Error Budgets as a Performance Indicator
In this issue, I'd like to discuss the idea of using Error Budgets as a performance indicator for the Scalability Group.
Background
Error Budgets are a single figure that we present to each Stage Group showing how reliable and performant their feature categories have been over the past 28 days. The target is 99.95%. Error Budgets are made up of latency measurements (apdex) and error counts. They were successfully introduced in 2021 and are part of the planning process for the Development teams.
They were also a key contributor to improving the overall reliability of the system at a time when reliability had been poor. They are an important part of our engineering processes and we need to make sure that we continue to improve them so that they remain relevant and useful for the teams.
Why a Performance Indicator?
Having this as an indicator will help drive Error Budgets forward. We can use this indicator to set SMART OKRs for improving Error Budgets and we can use it to help keep Error Budgets up-to-date and relevant in the organization.
What would we measure and what would the targets be?
The Error Budget figure in isolation won't work, it needs to be paired with a measure of quality - so I'm proposing two indicators.
Error Budget Completeness (or Maturity, or Accuracy)
We know that the Error Budgets cover a certain number of things like Rails endpoints, Sidekiq errors etc.
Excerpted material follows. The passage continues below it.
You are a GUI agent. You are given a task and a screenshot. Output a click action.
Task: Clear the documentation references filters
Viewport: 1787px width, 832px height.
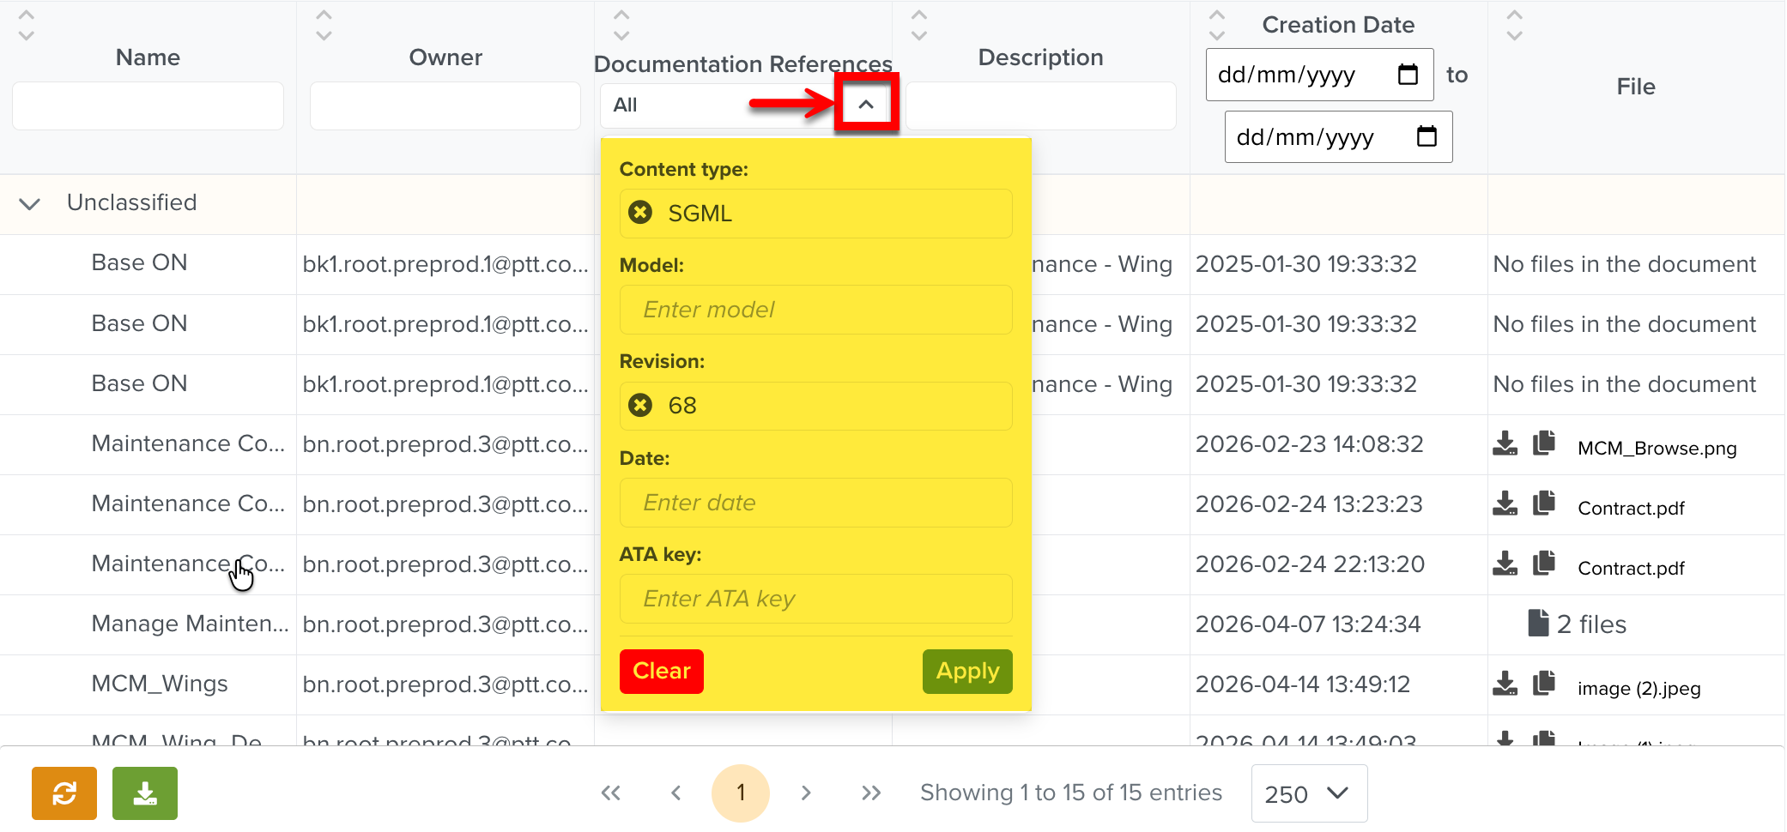(661, 672)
We also know there is a list of other items we still need to add - GraphQL, Puma improvements, and figure out how to handle Database problems to name a few. So if we have 10 data points for Error Budgets, and we know that we only include 6 items at the moment, then Error Budgets are 60% complete. If we find two more items to add, then we are at 6/12 and our completeness drops to 50%.
The target would be 100%.
Error Budget Availability (Spend isn't the right word...)
This would be some aggregate spend across all stage groups. I'm not sure if it should be an average across all stage groups or weighted in some way based on traffic share.
The target would be 99.95%.
How would these indicators work?
Let's look at some situations:
- We want to increase completeness on the Error Budgets so we make it possible for GraphQL endpoints to be included. As soon as we do this, the Error Budget spend increases because there is more granularity on the spend. We then need to work with the stage groups to get the spend back on target.
- The Error Budget Availability is above 99.95% which means that teams aren't spending enough of their budget. We work with teams to tighten up their SLOs. Tightening up SLOs could also be part of the completeness indicator.
This proposal is still rough and I welcome any feedback.